Depuis un an, l’école obligatoire est donc restée prioritaire, tous les jeunes ont pu s’y rendre au moins à 50%. Pourtant, leur moral n’est pas forcément au beau fixe. Ceci a bien été entendu par le gouvernement, qui a donné tout récemme t des moyens humains aux établissements pour développer des activités non scolaires de bien-être. Nous saluons vraiment cette initiative, tout en réclamant que les élèves soient directement associé·e·s au choix des activités non scolaires visant le bien-être : par les jeunes, avec les jeunes et pour les jeunes, c’est la moindre des choses.

Nous sommes convaincu·e·s que le bien-être des élèves à l’école est facteur de motivation et d'accrochage scolaire. Encore faut-il que les conditions de bien-être ne soient pas définies avec les seules lunettes parentales, enseignantes, adultes. Par exemple, mettre de la musique aux intercours pour détendre l’atmosphère et évaluer à l’identique ne sert pas à grand-chose. Place aux jeunes ! L’école est un de leurs lieux de vie, les élèves y passent un tiers de leur temps quotidien. Il leur appartient donc de définir les conditions dans lesquelles s’y sentir bien, et dans lesquelles leur cerveau sera disponible pour les apprentissages.

Gare à l’effet “rattrapage” !

L’école a beaucoup changé en un an, sur le plan des interactions avec les élèves et les parents, de l’organisation des classes, de la pédagogie, de la communication. Et sur le plan des évaluations ? Cette pratique pédagogique, qui occupe le temps scolaire de manière importante et génère des moments de tension et de stress (plus ou moins importants selon les élèves), ne participerait-elle pas à plomber le moral des jeunes ? 

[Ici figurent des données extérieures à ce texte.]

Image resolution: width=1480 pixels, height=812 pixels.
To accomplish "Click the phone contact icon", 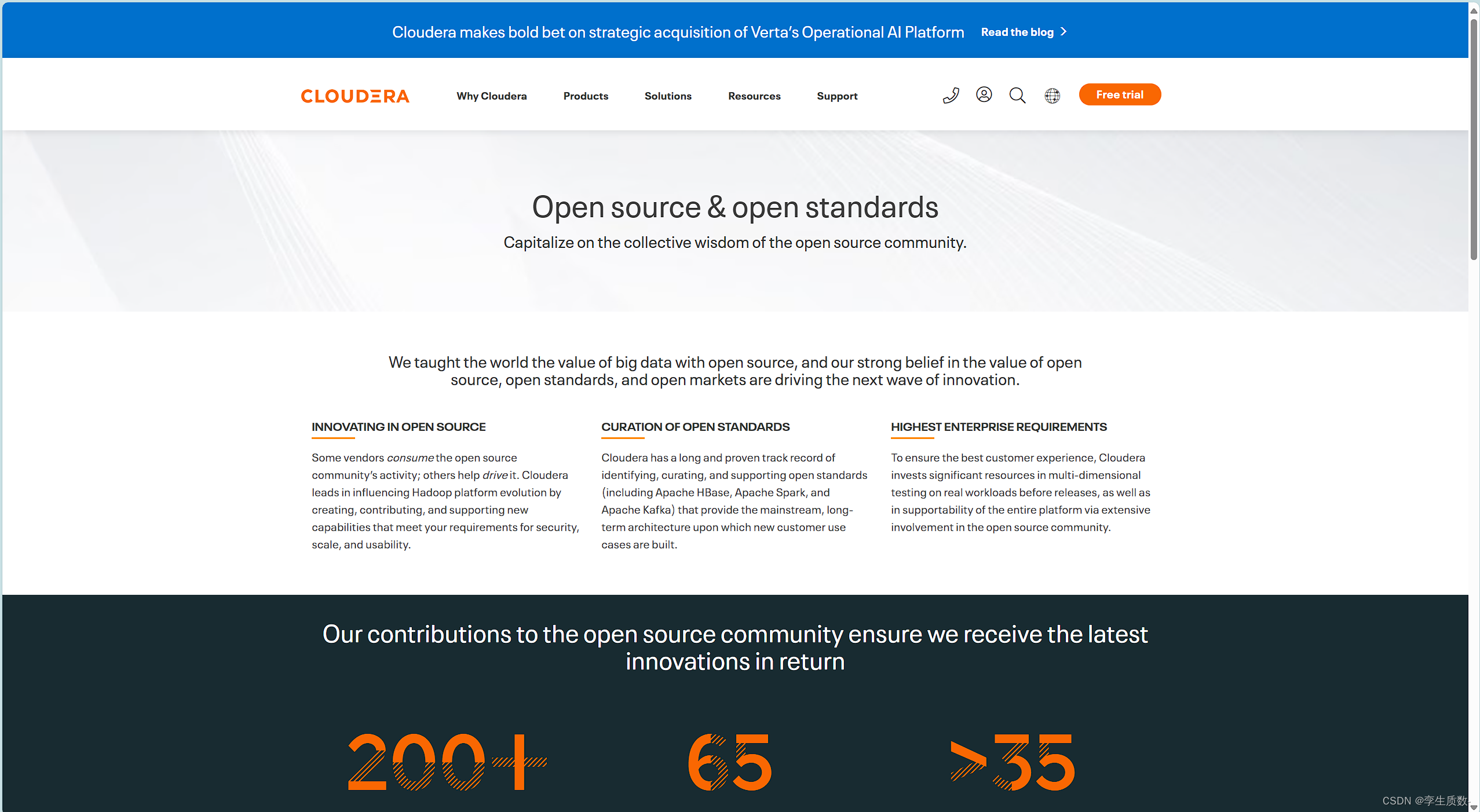I will (951, 96).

Enseignants et élèves le disent, chacun-e avec ses mots : bien souvent, la course aux bouclages des programmes rythme la journée et les semaines. Contrôles des acquis et bulletins en ligne de mire, la pression scolaire est toujours au rendez-vous. Malgré le fait qu’une circulaire ait balisé les apprentissages essentiels pour l’année scolaire 2020-2021. Mais qui en tient réellement compte ? Cette circulaire a-t-elle bien circulé ? Est-elle suffisamment comprise et mise en pratique ? Et si ne ce n’est pas le cas (comme nous en laissent présager les retours que nous en avons), quelles seront les conséquences sur les décisions des conseils de classe en fin d’année ? 

En juin 2020, étant donné les conditions exceptionnelles, la Ministre de l’éducation avait demandé de la bienveillance aux conseils de classe : le redoublement et les examens de passage devaient être exceptionnels, les orientations devaient se faire sur base d’un choix positif. Si l’on se réfère aux chiffres du redoublement (qui sont passés de 13,2% à 6,8% dans le secondaire), il semble que la Ministre ait été entendue. Nous ne pourrions que nous réjouir de ce constat, si seulement le passage dans l’année supérieure était le résultat d’un accompagnement réel de l’orientation. 

Qu'en sera-t-il cette année ? Va-t-il y avoir un effet “rattrapage” ? Ceux-celles que le système n’aurait pas pu faire redoubler ou orienter en 2020 vont-ils-elles payer le prix fort cette année ? Faut-il encore rappeler que le redoublement et/ou l’orientation sont vécus par les élèves comme une sanction ? Que les élèves frappés par ces sanctions sont majoritairement issus de milieux défavorisés ? Ceux et celles qui ont été le plus durement touché·e·s par la crise sanitaire vont-ils-elles subir une fois de plus la violence du système ? 

Une fin d’année scolaire réinventée

Ces derniers mois nous ont amenés à systématiquement questionner la normalité de notre système éducatif, au niveau macro et au niveau des établissements. Depuis le 13 mars 2020, les enseignants, les directions d’école, les élèves et les parents ont fait preuve d’adaptabilité, d’innovation en tout genre, certes à géométrie variable. Pouvons-nous envisager un retour à l’école d’avant la crise sanitaire, comme si de rien n’était? Allons-nous assister à un retour “à la normale” - quand on sait que cette “normalité” est trop souvent injuste et violente ? 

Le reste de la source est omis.